» ЧТО НУЖНО СДЕЛАТЬ
1. Перечислите все названия учительской, которые приводятся в тексте о школе.
2. Воспроизведите без изменений отрывок из текста о школе, начиная со слов «Школа наша построена» и заканчивая словами «она же столовая).».

=== ФРАГМЕНТ ТЕКСТА ===

Начинается малый перерыв, но я не отпускаю класс, пока они не сложат задания в папку и не выровняют стулья. Наконец-то! Шестиклассники толпой к выходу, а я — готовиться к следующему уроку. Опускаю большой экран, проверяю динамики — кажется, все сегодня работает — значит, есть время выпить кофе. Моя помощница давно уже ушла есть — в малый перерыв библиотека всегда закрыта. Спешу в учительскую.
Школа наша построена тридцать лет назад, когда здесь еще только строили первые дома. Фасад смотрит на проезжую улицу. Эта дорога на скоростное шоссе, ведущее в Брисбан на севере и в местный аэропорт Кулангатта в южном направлении, так что машины в два ряда мчатся без перерыва в любое время дня. Напротив школы переход с кнопкой. Чуть нажмешь — сразу зажигается зеленый пешеход. Большие дяди из Департамента транспорта понимают: дети ждать не могут, поэтому время ожидания сведено до минимума. Вдоль улицы вытянулось здание администрации: директор, завучи, бухгалтерия, секретариат, туалеты для учителей, кладовка канцтоваров, архив, комната помощников учителя, фотокопировальная и учительская (она же общая комната, она же столовая).

=== ЗАПИСИ ДАННЫХ ===

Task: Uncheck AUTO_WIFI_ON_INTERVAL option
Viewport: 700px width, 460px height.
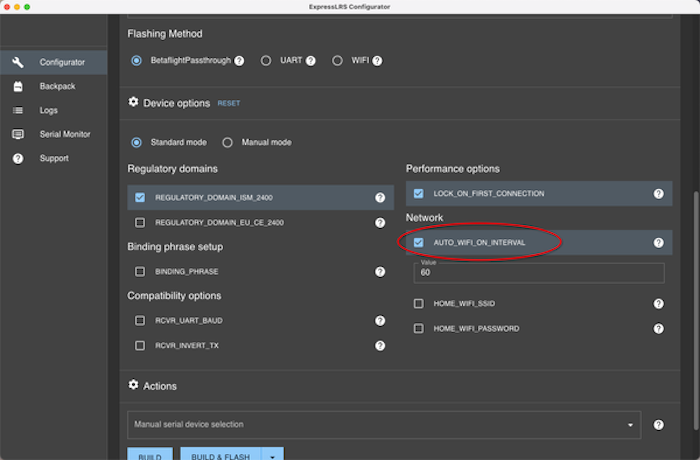Action: pos(419,243)
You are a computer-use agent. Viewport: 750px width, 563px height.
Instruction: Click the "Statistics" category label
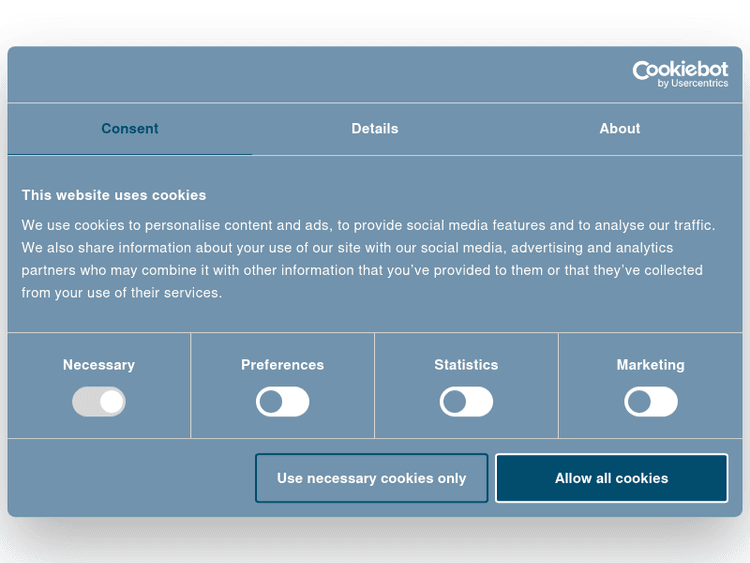click(x=466, y=365)
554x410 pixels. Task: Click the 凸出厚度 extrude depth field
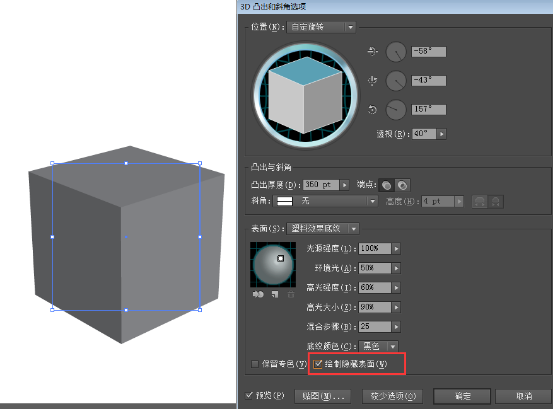coord(321,185)

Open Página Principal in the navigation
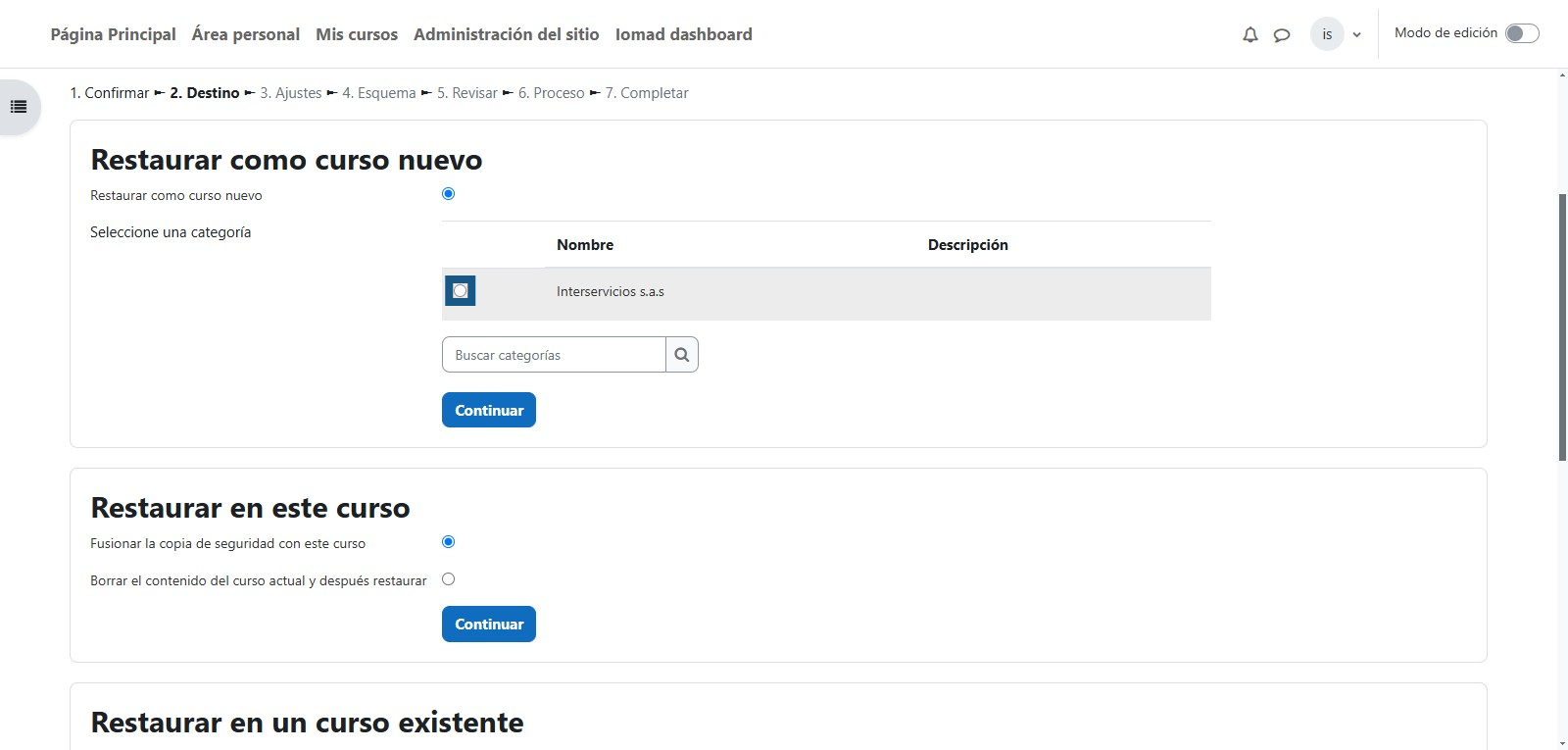[113, 34]
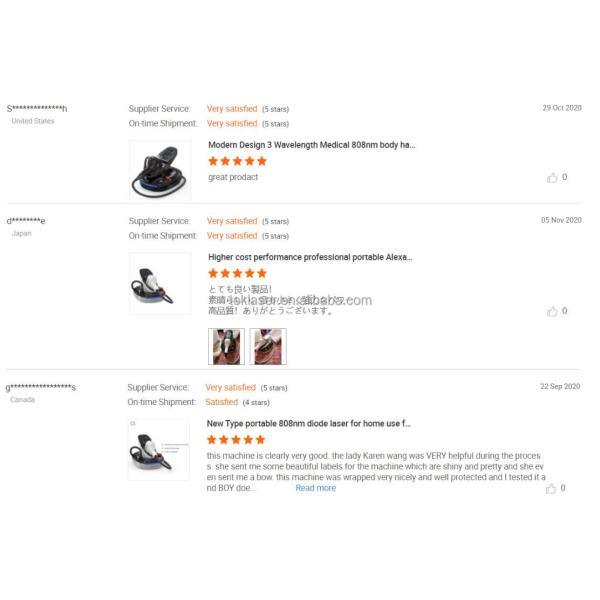Select reviewer name S***h from United States
This screenshot has height=600, width=600.
37,109
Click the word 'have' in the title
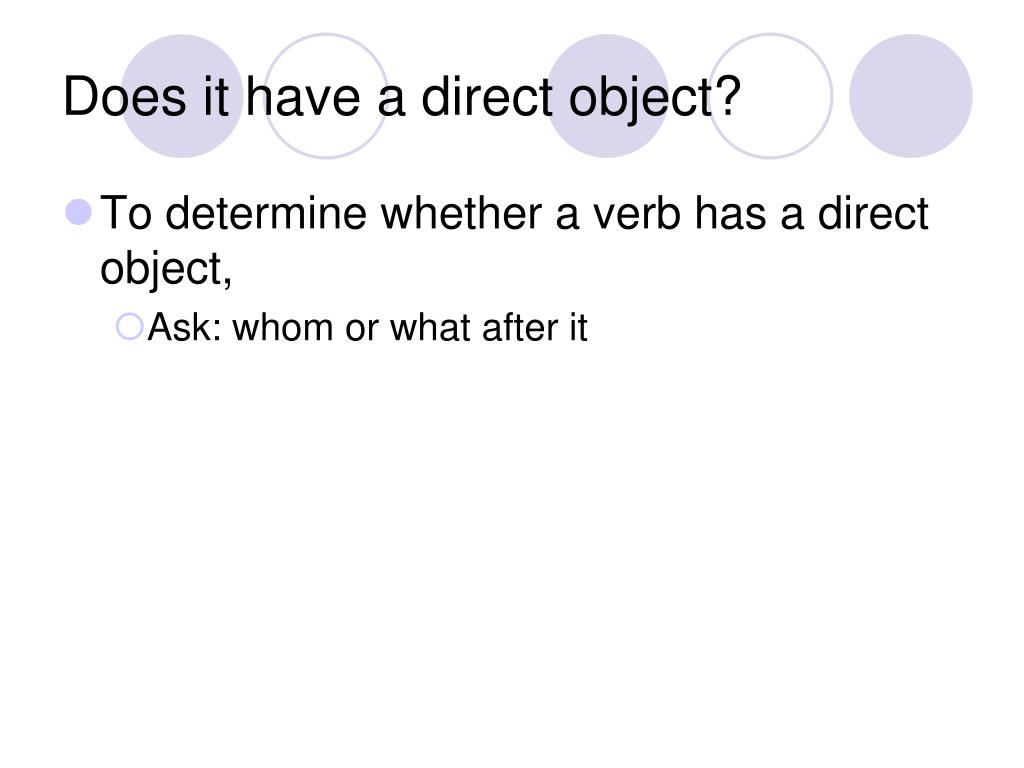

===

» ОТВЕТЫ К ЗАДАНИЯМ
1. учительская, общая комната, столовая

2.
Школа наша построена тридцать лет назад, когда здесь еще только строили первые дома. Фасад смотрит на проезжую улицу. Эта дорога на скоростное шоссе, ведущее в Брисбан на севере и в местный аэропорт Кулангатта в южном направлении, так что машины в два ряда мчатся без перерыва в любое время дня. Напротив школы переход с кнопкой. Чуть нажмешь — сразу зажигается зеленый пешеход. Большие дяди из Департамента транспорта понимают: дети ждать не могут, поэтому время ожидания сведено до минимума. Вдоль улицы вытянулось здание администрации: директор, завучи, бухгалтерия, секретариат, туалеты для учителей, кладовка канцтоваров, архив, комната помощников учителя, фотокопировальная и учительская (она же общая комната, она же столовая).